As medidas para a prevenção de incêndios este ano divulgadas mediante correio normal e electrónico são técnica e ambientalmente criticáveis (para quê mandar abater as árvores que marginam as estradas, bastaria cortar o mato e desbastá-las, nos casos necessários, e limpá-las), mas há procedimentos de emergência justificáveis para evitar tragédias iminentes como eram as do ano passado (faixas de contenção junto de habitações e de povoados, por exemplo) e podem ser as deste ano, porque, depois do susto e do horror, o miolo de florestas e matagais continua tão desprotegido e vulnerável como sempre. A reflorestação, o seu reordenamento e manutenção carecem de planeamento e de tempo, muito para além do período de cada legislatura (precisa-se de várias décadas…), sendo que, até ao momento, praticamente não foram (ainda) tomadas medidas eficazes…
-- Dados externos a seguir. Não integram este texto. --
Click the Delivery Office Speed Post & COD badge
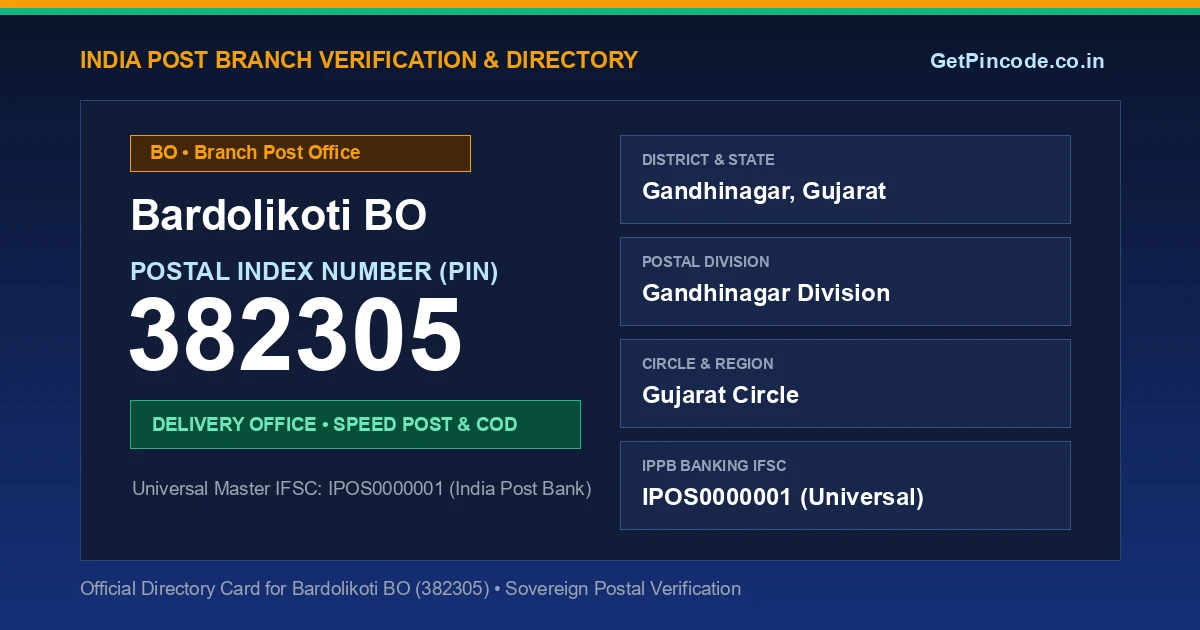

Mas que ordenamento para as nossas florestas? De nada parecemos capazes contra o lucro fácil (sobretudo das celuloses) assente na «eucaliptização» do país. É um problema imenso, pois que Portugal já tem, considerada a sua superfície, maior quantidade de eucaliptos do que a Austrália, de onde estas plantas são originárias.
Eu gostava de ver o governo e os ministérios do ambiente e da agricultura a promoverem a sementeira e o plantio de espécies que não pinheiros e eucaliptos (que ardem como pólvora em tempo quente e seco), apoiando quem quisesse proceder à cultura de outras espécies (carvalhos, castanheiros, medronheiros, freixos, olmos, bétulas, cerejeiras…), fornecendo as plantas e alguns subsídios para a reflorestação e para a sua manutenção. Como não existem viveiros em escala, não é fácil, mesmo para quem quisesse, reconverter as suas fracções florestais. Nem sequer para o próprio Estado nas áreas de que é proprietário e de que devia cuidar de modo responsável. E se o Estado não dá o exemplo… Claro que para isto é preciso dinheiro, muito dinheiro, pelo que devia ser solicitado o apoio de instituições supranacionais como a União Europeia. A opção justificava-se (de)mostrando que o apoio não seria simplesmente um favor a Portugal (ou a outras regiões ou países), mas um bem para a humanidade (que precisa de ar puro e de moderar a secura do ar e as temperaturas estivais), colocando a Europa na liderança paradigmática da sustentabilidade ecológica. Do mesmo passo trabalhava-se para o necessário travão (político) à concentração de toda a riqueza económica e financeira em cada vez menos mãos (entenda-se, multinacionais predadoras), redistribuindo-a de maneira mais justa, com base numa sólida educação ambiental promotora e defensora da qualidade de vida dos cidadãos, e acautelando, por outro lado, a paz social. E criava-se riqueza ambiental, de valor incalculável e não convertível em dinheiro (não há dinheiro que a valha ou que a pague), em favor dos presentes e como herança indispensável e obrigatória a legar aos vindouros.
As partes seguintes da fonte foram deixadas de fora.